Le Front de gauche et son leader Jean-Luc Mélenchon font une bonne campagne et occupent un espace politique à gauche du PS, crédités qu’ils sont de l’ordre de 10%. C’était un pari difficile pour « Méluche » comme on l’appelle, de quitter le PS et de fonder en quelque sorte une nouvelle confédération politique à partir du PC et des quelques militants de son Parti de gauche.
Ce pari, il l’a gagné par son talent propre, non seulement d’orateur mais aussi par son sens politique. Ainsi la mobilisation d’hier sur le thème « reprenons la Bastille » et qui vise à préparer une nouvelle constitution et la VIème République a été un succès important. Les thèmes du Front de gauche sont connus : faire un nouveau referendum sur l’Europe, donner des droits nouveaux aux salariés dans les entreprises, mettre en place une économie planifiée et écologique, …
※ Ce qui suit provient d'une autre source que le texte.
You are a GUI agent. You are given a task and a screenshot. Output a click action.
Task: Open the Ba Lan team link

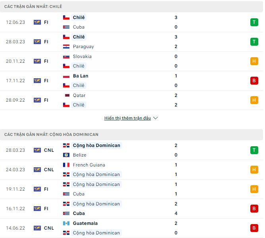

Sur un plan politique, les sondages placent le FG à 10% environ. Ce n’est pas en soi même extraordinaire puisque dans le passé les formations à gauche du PS ont été souvent à des niveaux supérieurs : 15% pour Georges Marchais en 1981,13% toutes forces réunies en 2002. Ce qui lui ouvre une fenêtre c’est à la fois l’absence de candidats connus d’extrême-gauche (ni Laguiller, ni Besancenot ni de candidat issu du PC) qui capitalisent le vieux fond anti-autoritaire qui traverse la gauche depuis 150 ans et l’échec d’Eva Joly qui aurait pu légitimement prétendre à un score supérieur à 10%. Mais si cette situation est plutôt confortable pour le candidat François Hollande en lui constituant une réserve de 10% et plus pour le second tour, réserve dont on sait qu’elle se reportera sans difficulté, elle n’offre guère de perspectives politiques à ses électeurs. Quid en effet de l’avenir ?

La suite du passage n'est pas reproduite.